Dissertations, Theses, and Capstone Projects

Date of Degree

2003

Document Type

Dissertation

Degree Name

Ph.D.

Program

Comparative Literature

Advisor

Clare Carroll

Committee Members

Isaias Lemer

Richard McCoy

Subject Categories

Comparative Literature

Abstract

The present study examines the significance for Ercilla and Spenser of humanism, Neoplatonism, Petrarchism, and cortegiania, competing discourses with distinct identities within the competing ideologies of the Reformation and Counter-Reformation. Both authors draw on a shared heritage of the translatio studii and, in particular, on imagery arising from epic poetry's underlying tension between epos and eros. Ercilla's use of this material fuels a renovatio of classical epic based on the poet's participation in the events he describes. Spenser's utilization of these motifs constitutes a transformatio impelled by reformed religion, which raises the stakes from the potential for shame or dishonor in the ancient world to the possibility of damnation in the modern, Protestant one.
--*--
- **Requirement A**: Do the following statements agree with the dissertation abstract? Answer each with yes or no and quote the deciding words. (i) Richard McCoy served as the advisor. (ii) Ercilla's renovatio of classical epic rests on the poet's participation in the events he describes. (iii) Spenser's transformatio is driven by Counter-Reformation religion.
- **Requirement B**: Please continue the dissertation abstract on Ercilla and Spenser with two or three sentences that follow its final one.

- **Provided data**:
--*--
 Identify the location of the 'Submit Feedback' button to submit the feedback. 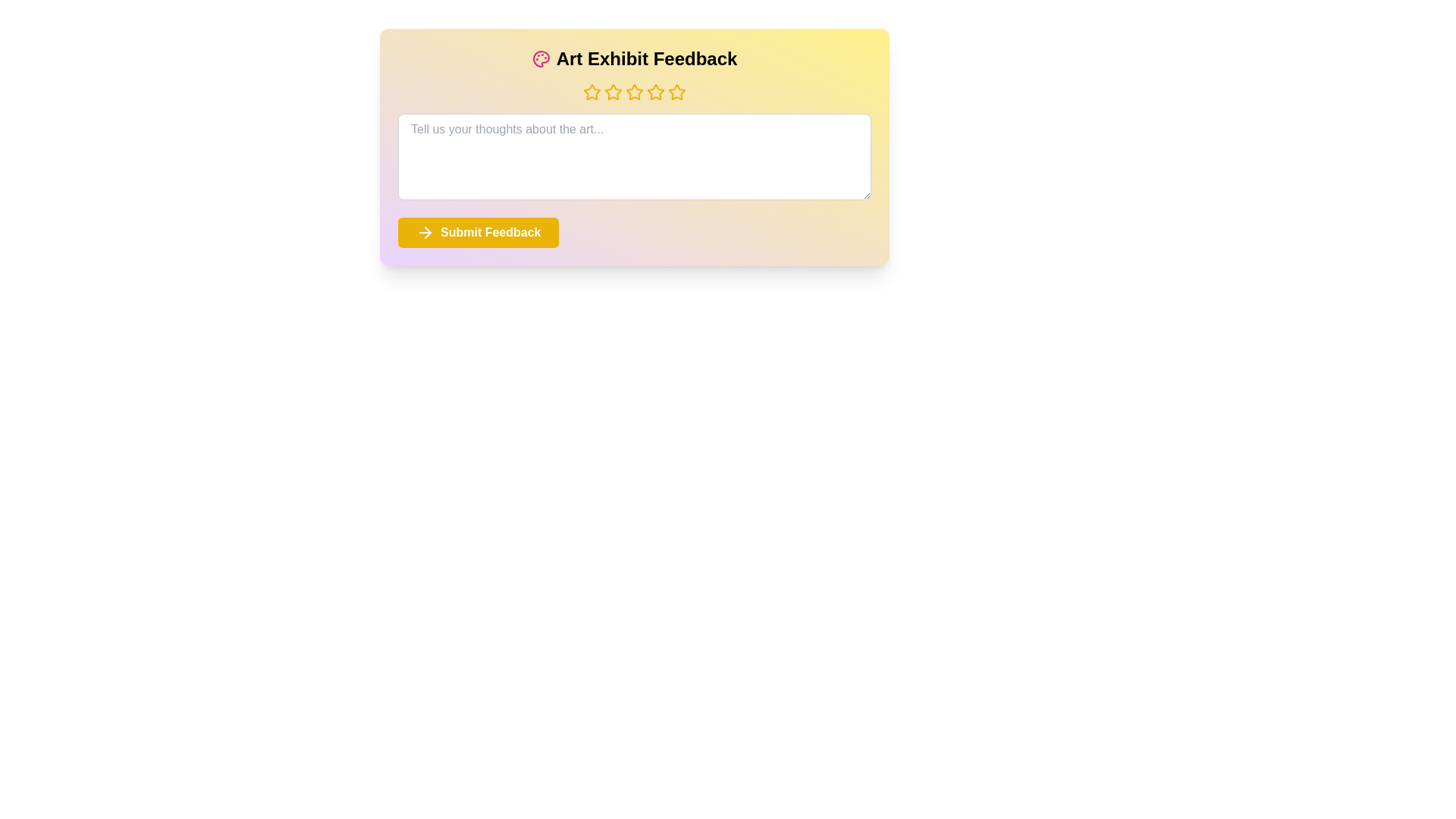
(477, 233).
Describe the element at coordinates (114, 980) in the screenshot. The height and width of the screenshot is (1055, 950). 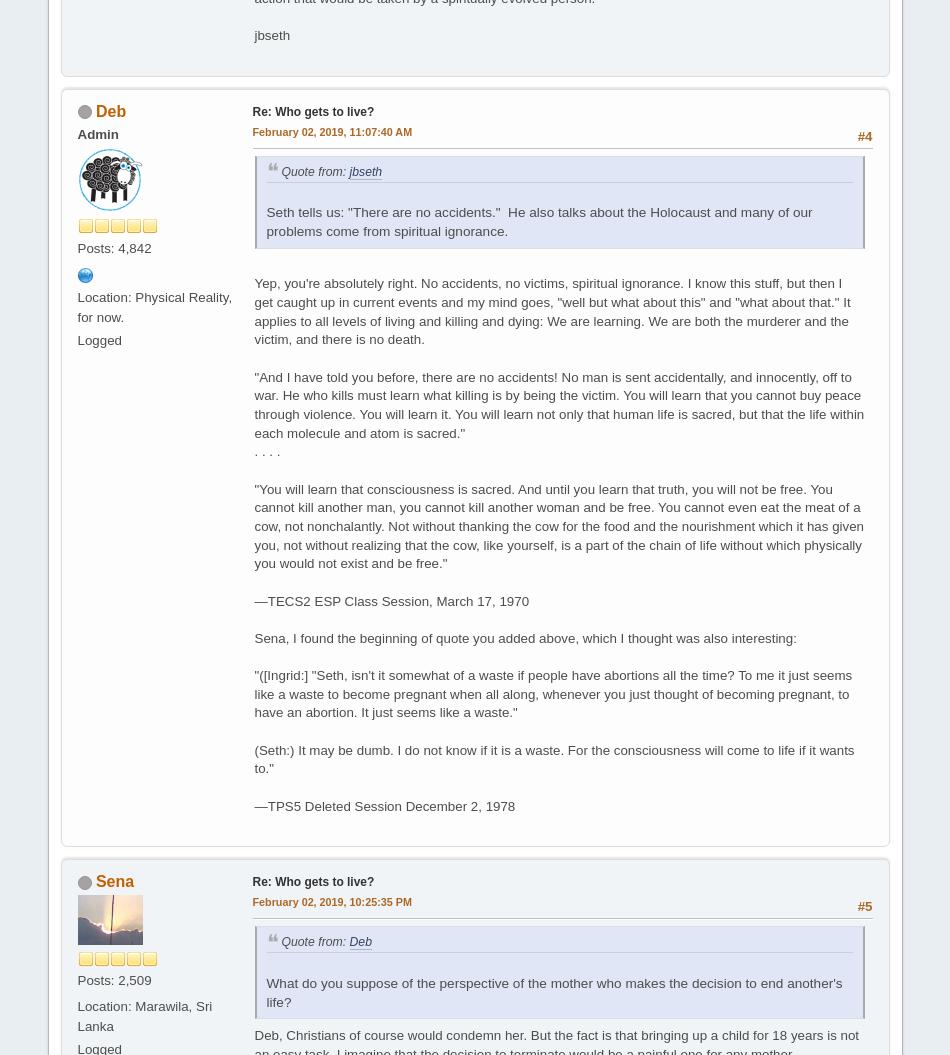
--*--
- **Output A**:
(i) No: "Clare Carroll"
(ii) Yes: "based on the poet's participation in the events he describes"
(iii) No: "impelled by reformed religion"

- **Output B**:
While the goals of the two poets diverge, key aspects of their texts and contexts invite comparison: both poems are dedicated to sovereigns-as-ideal-readers; both speak from the margins of power, literally and figuratively, and reflect the competing concerns of court and colony, of center and periphery; both texts emerge against a background of colonial projects in which their authors are actors. The exposure to an ostensibly barbaric culture is formative for both poets and their cultures, providing a site for competing visions of national identity that pit class-based economic interests against traditional political and religious power structures.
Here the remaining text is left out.